Word and element location data

======

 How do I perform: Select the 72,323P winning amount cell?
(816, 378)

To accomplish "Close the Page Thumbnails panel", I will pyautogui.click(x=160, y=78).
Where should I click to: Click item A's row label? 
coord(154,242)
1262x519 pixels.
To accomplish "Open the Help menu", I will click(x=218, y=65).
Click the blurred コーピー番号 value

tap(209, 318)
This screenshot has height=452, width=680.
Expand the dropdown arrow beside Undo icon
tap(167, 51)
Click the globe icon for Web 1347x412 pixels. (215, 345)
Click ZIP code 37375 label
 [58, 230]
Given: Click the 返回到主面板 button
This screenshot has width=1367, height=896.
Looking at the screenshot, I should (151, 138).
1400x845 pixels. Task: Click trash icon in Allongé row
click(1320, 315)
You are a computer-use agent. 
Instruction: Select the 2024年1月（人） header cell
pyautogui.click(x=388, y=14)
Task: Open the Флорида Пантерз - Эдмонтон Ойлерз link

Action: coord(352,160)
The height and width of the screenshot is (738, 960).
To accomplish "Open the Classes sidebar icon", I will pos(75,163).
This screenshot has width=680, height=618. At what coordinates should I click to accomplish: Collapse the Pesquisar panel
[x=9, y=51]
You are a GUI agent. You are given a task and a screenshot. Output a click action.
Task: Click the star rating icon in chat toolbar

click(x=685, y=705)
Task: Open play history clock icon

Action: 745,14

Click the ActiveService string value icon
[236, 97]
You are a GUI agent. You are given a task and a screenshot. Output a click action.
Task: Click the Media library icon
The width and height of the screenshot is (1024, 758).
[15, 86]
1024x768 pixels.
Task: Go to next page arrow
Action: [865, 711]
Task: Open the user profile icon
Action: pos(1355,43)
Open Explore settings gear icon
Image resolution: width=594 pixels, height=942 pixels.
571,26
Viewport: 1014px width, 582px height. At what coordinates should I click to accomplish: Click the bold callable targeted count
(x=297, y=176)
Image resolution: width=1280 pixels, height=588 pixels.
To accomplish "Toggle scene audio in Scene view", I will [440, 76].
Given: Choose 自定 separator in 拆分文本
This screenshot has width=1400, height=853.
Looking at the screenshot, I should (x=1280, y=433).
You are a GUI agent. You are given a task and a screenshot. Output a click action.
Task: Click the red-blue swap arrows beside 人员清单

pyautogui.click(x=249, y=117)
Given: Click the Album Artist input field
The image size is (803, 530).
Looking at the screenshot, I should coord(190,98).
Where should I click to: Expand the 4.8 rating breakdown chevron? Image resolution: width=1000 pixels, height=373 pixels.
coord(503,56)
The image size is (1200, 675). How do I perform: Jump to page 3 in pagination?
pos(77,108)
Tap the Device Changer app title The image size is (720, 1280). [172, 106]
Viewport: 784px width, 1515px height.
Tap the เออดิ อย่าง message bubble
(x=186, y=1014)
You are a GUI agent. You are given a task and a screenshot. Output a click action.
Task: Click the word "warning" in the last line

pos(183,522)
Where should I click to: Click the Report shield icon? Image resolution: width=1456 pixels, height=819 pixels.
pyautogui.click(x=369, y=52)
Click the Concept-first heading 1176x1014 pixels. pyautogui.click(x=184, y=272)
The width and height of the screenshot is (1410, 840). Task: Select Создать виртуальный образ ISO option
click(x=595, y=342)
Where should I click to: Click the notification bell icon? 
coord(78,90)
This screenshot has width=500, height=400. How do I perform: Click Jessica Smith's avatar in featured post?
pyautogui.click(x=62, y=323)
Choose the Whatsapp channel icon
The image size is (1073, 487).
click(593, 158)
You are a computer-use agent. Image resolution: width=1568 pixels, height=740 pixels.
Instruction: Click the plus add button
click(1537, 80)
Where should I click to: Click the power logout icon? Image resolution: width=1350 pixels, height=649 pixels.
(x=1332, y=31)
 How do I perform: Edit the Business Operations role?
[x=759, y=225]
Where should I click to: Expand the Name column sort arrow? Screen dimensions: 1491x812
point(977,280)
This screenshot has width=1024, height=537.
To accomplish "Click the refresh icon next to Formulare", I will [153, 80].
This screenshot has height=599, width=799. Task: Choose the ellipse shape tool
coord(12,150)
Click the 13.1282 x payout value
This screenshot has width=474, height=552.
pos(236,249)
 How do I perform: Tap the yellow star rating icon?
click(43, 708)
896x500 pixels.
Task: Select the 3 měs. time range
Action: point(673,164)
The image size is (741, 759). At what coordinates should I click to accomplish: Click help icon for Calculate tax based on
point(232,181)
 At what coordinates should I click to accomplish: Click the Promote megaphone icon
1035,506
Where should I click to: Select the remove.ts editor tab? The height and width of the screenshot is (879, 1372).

======

Exercise
Please return every line of the rows above that contains the string "Expand", matching case exactly.

Result for this task
Expand the dropdown arrow beside Undo icon
Where should I click to: Expand the 4.8 rating breakdown chevron? Image resolution: width=1000 pixels, height=373 pixels.
Where should I click to: Expand the Name column sort arrow? Screen dimensions: 1491x812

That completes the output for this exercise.